In Harm’s Way: Remembering the Life of Ronald Wallace
Thirteen-year-old Ronald Wallace III had a grin almost as wide as his size 13 sneakers. He flashes it in countless family photos that his parents thumb through in their Brooklyn apartment.
“This is how I knew he was going to be a ballplayer” said his mother, Tiffany Orr, describing a snapshot of her son at age 3, his hand in the air pointing down at the wrist to show that he scored a basket in the toy hoop.
The photos, spread across her lap, form a mosaic of a life cut short.
The baby-faced teen was shot to death a block from his Brownsville home last Friday. He was on his way to McDonald’s with his older brother, his girlfriend and others when a group of boys taunted them from across the street his brother said.

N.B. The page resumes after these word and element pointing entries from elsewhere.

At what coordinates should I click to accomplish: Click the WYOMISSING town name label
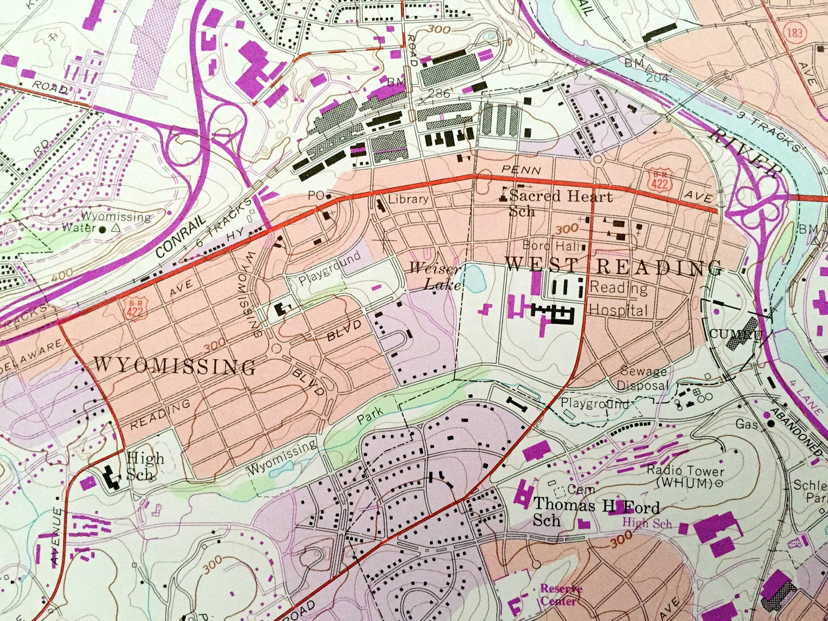coord(174,366)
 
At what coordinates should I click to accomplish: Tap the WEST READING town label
coord(613,266)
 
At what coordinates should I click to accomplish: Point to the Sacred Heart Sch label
coord(559,203)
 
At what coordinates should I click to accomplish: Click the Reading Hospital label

When the shooting began, Ronald turned to run and was shot in the back.
The NYPD is still searching for the 17-year old suspect.
For the past week, Tiffany, 32, said she’s only been able to sleep a few hours at a time. She’s been going over and over every stage of Ronald's life, from the time he was born.
“He was the lightest baby inside the nursery,” Orr recalled, her voice cracking. “He was a chunky, smart baby."

(Photo: Ronald Wallace, 13, was shot and killed in Brownsville, Brooklyn. Kathleen Horan/WNYC)
Ronald grew up to play the small forward position on the court. He planned to play basketball during his freshman year at Richmond Hill High School in Queens. A collection of the silver and gold trophies he won over the years stand tall against a white wall in his family's spare living room (photo below).

"He came home one day and I said you got a Mohawk?” his mother said. “It got so high — and the next thing you know he cut it off. He said he wanted something different.”
Even though he was master of his own style, his mom said he wasn’t too old to be babied—like when she would wash his face or brush his teeth for him.
"He would let me,” she said, “but then he would get mad like if his brothers was around and they had an argument they would say, ‘That's why mommy brushing your teeth.’"
Ronald’s parents are unmarried but have been together since they were teenagers themselves. They met in Brownsville and said they’ve seen their neighborhood get more dangerous over the over the decades.
"Who would do that to my child?” she asked, her head down as she wept. “He's not that kind of kid. He's not. I'm so hurt inside. No one understands what I'm going through. I'm hurt. My heart is hurt."
In the days since Ronald's death Orr said she has seen him nightly in her dreams.
“’Ma, I'm ok. Ma, I'm ok,’” she said he tells her.
“And all I hear is him bouncing that ball, bouncing the ball."
The funeral service for Ronald Wallace is scheduled at 10 a.m. on Friday Universal Temple Church of God in Brooklyn.
WNYC is profiling the life of every child in the city killed by gunfire in our series In Harm’s Way.